Excerpt =
CNC News
After two days of claiming the shutdown of Ontario’s vaccine program for the Christmas long weekend was a choice of hospitals, the chair of Ontario’s Vaccine Distribution Task Force has now said it was the province that “got it wrong.”
Ontario had received over 90,000 vaccine doses, but only administered about 11,000 before the shutdown.
Retired General Rick Hillier, appointed by Premier Ford to lead vaccine distribution, said the decision to stop vaccine distribution was made “with honourable intentions” of allowing more health care workers “who have been labouring so hard” to have time off work during Christmas.
Hillier, during his appearance on CTV News Channel, also said slowness in vaccine distribution was because “we can’t put vaccines into people’s arms if we don’t have them.”

Stored data =
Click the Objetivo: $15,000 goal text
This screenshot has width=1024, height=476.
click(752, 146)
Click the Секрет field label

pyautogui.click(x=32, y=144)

Exercise objective = Return the exact passage of the Ontario vaccine report, starting with "Ontario had received" and going on through "work during Christmas.". The material above is separate from the Ontario vaccine report.

Exercise answer =
Ontario had received over 90,000 vaccine doses, but only administered about 11,000 before the shutdown.
Retired General Rick Hillier, appointed by Premier Ford to lead vaccine distribution, said the decision to stop vaccine distribution was made “with honourable intentions” of allowing more health care workers “who have been labouring so hard” to have time off work during Christmas.